I’ve been asking myself ever since I saw this show if it’s wise to review a flat-out documentary — by which I mean one not helmed by an instantly recognizable actor or “offset,” as it were, by comic interludes.  The number of people State-side who will know Ian Hislop by name is a small one — he’s known best for being a mainstay on “Have I Got News For You” and as a writer of comedy and satire.  Those who do know him, know he’s the man for this sort of job.  And this sort of job is a straight-up observance of one facet of Victorian history: no skits in between, no major celebrities, no gimmicks.  Just an observation of what is, in a large part, a misunderstood historical era.

(Incidentally, as you can see, I decided ultimately that yes, it is wise.)

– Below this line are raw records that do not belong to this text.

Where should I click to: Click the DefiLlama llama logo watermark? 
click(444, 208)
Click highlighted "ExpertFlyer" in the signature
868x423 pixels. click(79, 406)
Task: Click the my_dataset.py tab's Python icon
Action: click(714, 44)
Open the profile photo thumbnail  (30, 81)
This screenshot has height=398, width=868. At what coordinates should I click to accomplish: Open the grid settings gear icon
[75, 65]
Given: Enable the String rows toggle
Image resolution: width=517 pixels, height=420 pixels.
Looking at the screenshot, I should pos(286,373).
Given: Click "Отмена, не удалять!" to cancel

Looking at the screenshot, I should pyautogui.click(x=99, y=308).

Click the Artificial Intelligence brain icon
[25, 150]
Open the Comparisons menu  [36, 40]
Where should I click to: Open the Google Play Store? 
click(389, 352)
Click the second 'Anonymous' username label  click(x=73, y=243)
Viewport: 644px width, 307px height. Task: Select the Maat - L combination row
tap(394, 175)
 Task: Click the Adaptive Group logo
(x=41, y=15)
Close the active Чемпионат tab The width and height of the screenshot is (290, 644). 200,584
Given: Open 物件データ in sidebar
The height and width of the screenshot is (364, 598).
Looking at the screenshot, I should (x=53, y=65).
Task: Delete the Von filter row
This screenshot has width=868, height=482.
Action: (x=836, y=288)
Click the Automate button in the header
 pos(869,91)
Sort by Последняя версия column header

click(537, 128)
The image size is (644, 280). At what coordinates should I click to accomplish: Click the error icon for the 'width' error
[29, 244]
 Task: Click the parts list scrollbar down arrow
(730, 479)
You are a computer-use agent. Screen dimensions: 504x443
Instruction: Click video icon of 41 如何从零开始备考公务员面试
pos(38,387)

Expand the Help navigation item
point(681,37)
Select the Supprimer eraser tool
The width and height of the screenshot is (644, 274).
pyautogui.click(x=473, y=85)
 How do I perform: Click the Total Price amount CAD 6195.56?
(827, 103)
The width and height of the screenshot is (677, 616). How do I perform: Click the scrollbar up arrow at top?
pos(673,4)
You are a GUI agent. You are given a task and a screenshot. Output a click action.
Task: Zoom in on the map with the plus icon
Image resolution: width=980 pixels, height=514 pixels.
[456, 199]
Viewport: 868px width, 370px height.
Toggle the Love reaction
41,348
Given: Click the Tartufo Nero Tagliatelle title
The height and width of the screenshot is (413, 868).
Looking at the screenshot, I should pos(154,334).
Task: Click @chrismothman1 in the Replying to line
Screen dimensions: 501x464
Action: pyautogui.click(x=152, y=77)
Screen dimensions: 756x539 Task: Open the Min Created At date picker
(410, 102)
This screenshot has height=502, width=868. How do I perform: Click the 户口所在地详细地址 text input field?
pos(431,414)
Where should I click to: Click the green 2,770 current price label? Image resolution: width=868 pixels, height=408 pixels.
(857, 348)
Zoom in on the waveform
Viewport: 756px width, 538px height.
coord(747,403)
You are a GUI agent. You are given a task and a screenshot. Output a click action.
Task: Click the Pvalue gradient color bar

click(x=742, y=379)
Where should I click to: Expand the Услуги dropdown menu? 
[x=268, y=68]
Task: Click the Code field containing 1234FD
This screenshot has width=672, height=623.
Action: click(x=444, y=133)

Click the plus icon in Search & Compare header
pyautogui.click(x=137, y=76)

Right away, “Ian Hislop’s Age of the Do-Gooders” is obviously not a study in condoning or condemning any particular facet of Victorian life or politics.  Rather, it’s what you don’t get very often in classrooms, books, or any sort of historical study: a sort of fond look at a group of people who had a variety of ups and downs, positive and negative points, all of which are regarded as interesting rather than good or bad.  If he makes any sort of statement about the actions of the variety of people he studies, it’s “understandable.”What Hislop is doing here, couched in a really highly academic framework, is a bit of mythbusting.  The majority of the populace is going to think of Victorians as stuffy, inhibited, and well and truly against most of the things we’re rather fond of (drinking, sex, not abusing children, etc.).  Now, no, he doesn’t nay-say that at all.  But he offers us a far more complete look at the reasons for this strict way of thinking, and the other, positive effects of it — things we take for granted.

Obviously I’m not here to write a thesis on the things he talked about.  I already went to college.  The thing is, I knew when I sat down to watch this that it was an era I’m personally fascinated by, and that this would not necessarily be the case with friends, GOA readers, or anyone else, for that matter.  But a bit after I did sit down to it, I noted that it was actually constructed and presented in such a way that it might draw in people who otherwise wouldn’t give a damn about that era of British history.

Out of necessity, Hislop is not the only person who narrates this show.  He goes to a variety of experts, descendants, and enthusiasts to elaborate on the topics he discusses.  One of the major pities of this is that not all of his experts are quite as interesting to listen to as he is.  For the most part he’s managed to pick people who are enthusiastic about the chance to talk about their area of study, though.

Speaking of enthusiasm, the whole show operates on that sort of mentality.  Hislop loves what he’s talking about, even the questionable points.  He doesn’t pass judgment, but rather talks about his “do-gooders” — influential and/or well-intentioned politicians and social activists who wanted very badly to “fix” society in their own ways — with the affection of a parent who knows his child isn’t perfect but still loves it unconditionally.  And when it comes to major accomplishments, such as George Cruikshank’s “Worship of Bacchus” in the third and final episode, Hislop addresses both how over-the-top some projects were and how cool they are anyway.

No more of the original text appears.